1

Here's example from the documentation:

 byte[] output = new byte[100];
 Deflater compresser = new Deflater();
 compresser.setInput(input);
 compresser.finish();
 int compressedDataLength = compresser.deflate(output);
 compresser.end();

but DeflaterOutputStream does this:

        if (!def.finished()) {
            def.setInput(b, off, len);
            while (!def.needsInput()) {
                 int len = def.deflate(buf, 0, buf.length);
                 if (len > 0) {
                 out.write(buf, 0, len);
               }
            }
        }

which makes me think that just because you've gotten a non-zero return from a call to deflate() does not mean that your entire input was compressed.

Is this correct? In the documentation, I'm having trouble finding where this is explicitly mentioned.

1
  • There might not be room in the buffer to compress the entire input.
    – tgdavies
    Commented Feb 11 at 21:22

1 Answer 1

2

It will not have finished if you didn't give it enough output space. You need to keep calling deflate() with more output space until finished() is true.

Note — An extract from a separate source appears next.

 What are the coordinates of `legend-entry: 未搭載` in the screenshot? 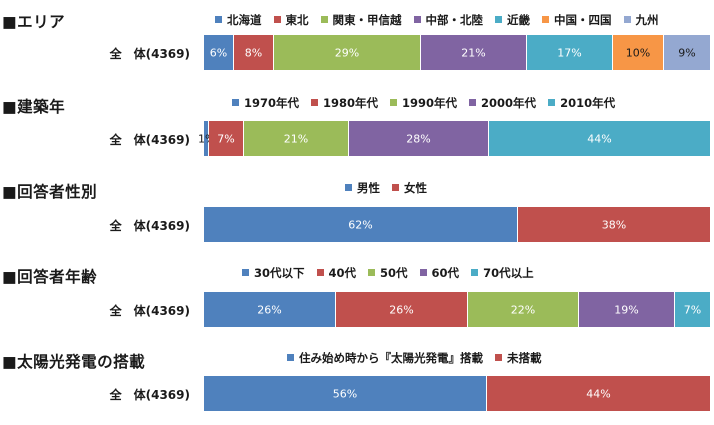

Note that it will never report that it finished if you didn't tell it that you have provided all of the input with finish(). Which the example does.

16
  • So if you call finish() before, then needsInput() == finished() and if you don't call finish(), then you can add more data input to be a part of the same "block"? Commented Feb 11 at 21:41
  • Yes, until you call finish(), you can keep providing more input with setInput() and more output space with deflate(), and keep compressing forever.
    – Mark Adler
    Commented Feb 11 at 21:48
  • I don't understand your needsInput() == finished(). What you could do is have an inner loop calling deflate() until the output buffer is not filled, and an outer loop called setInput() to provide more input. When that outer loop has reached the end of the input it intends to provide, it would call finish() before heading to the inner loop.
    – Mark Adler
    Commented Feb 11 at 21:50
  • 1
    I said until you request a flush.
    – Mark Adler
    Commented Feb 12 at 17:09
  • 2
    Comments are not for questions. Questions are for questions. I'm not going to answer any more of the infinite stream of questions in the comments here.